WRITTEN REQUEST:
Put the lines of the material below into a JSON list of strings, one string per line and with blank lines skipped, from the line with "This screenshot has width=1568, height=413." to the line with "pyautogui.click(x=755, y=353)", both included. Leave the pictures out.

RECORDS FOR THE EXERCISE:
* start *

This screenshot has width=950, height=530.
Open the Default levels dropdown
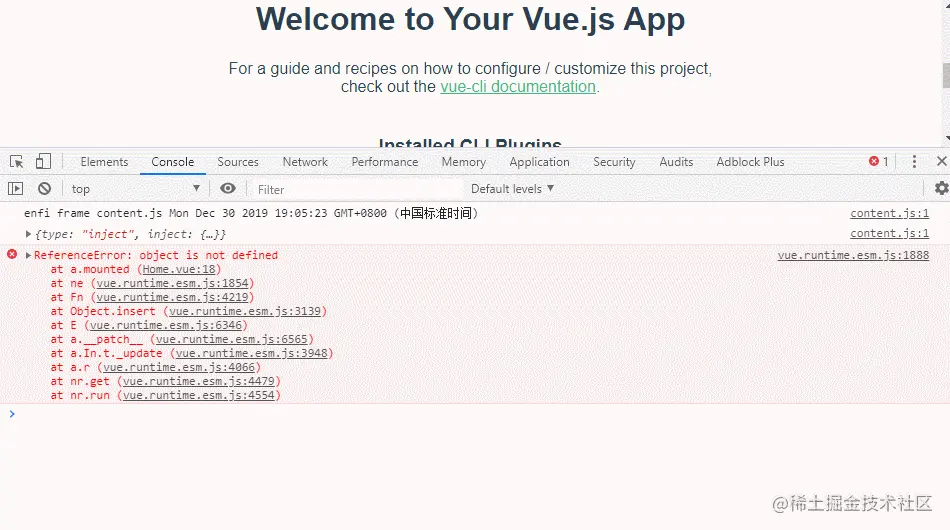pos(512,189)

* end *
* start *

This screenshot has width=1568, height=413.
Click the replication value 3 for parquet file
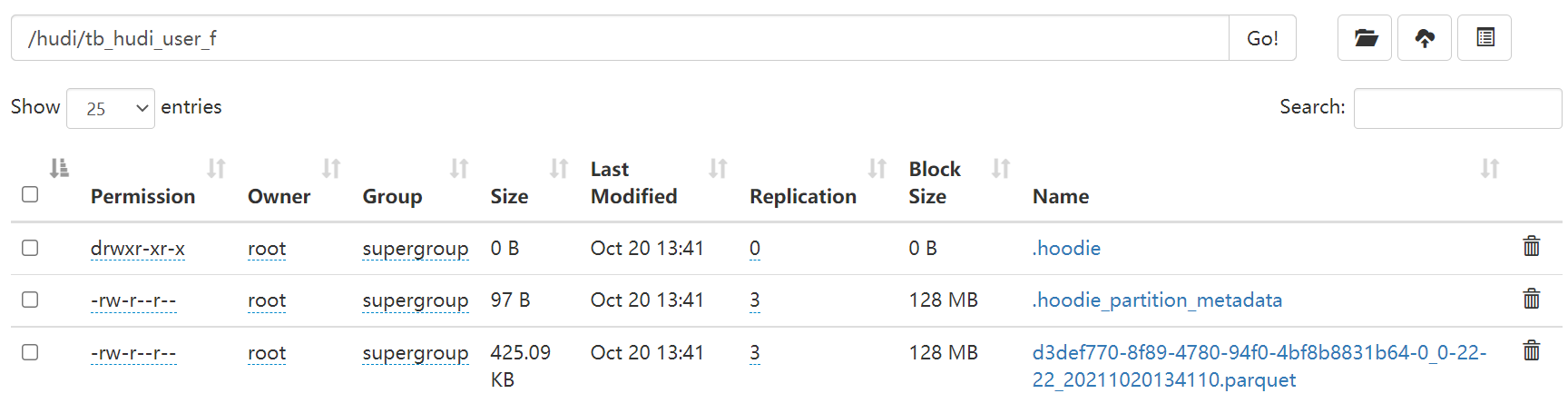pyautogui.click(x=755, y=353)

* end *
* start *

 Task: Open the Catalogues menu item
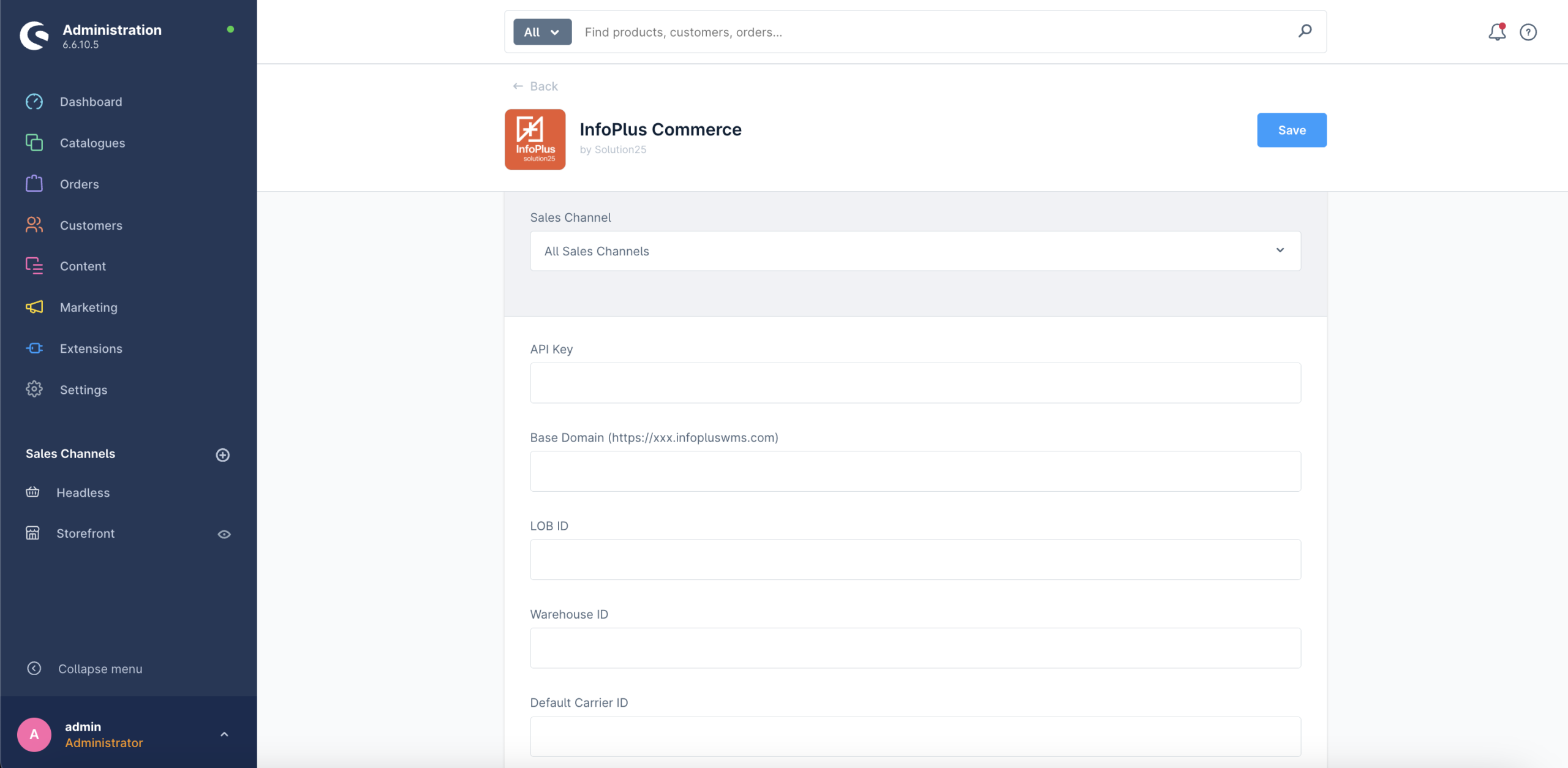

* end *

ANSWER TO THE PROBLEM:
[
  "This screenshot has width=1568, height=413.",
  "Click the replication value 3 for parquet file",
  "pyautogui.click(x=755, y=353)"
]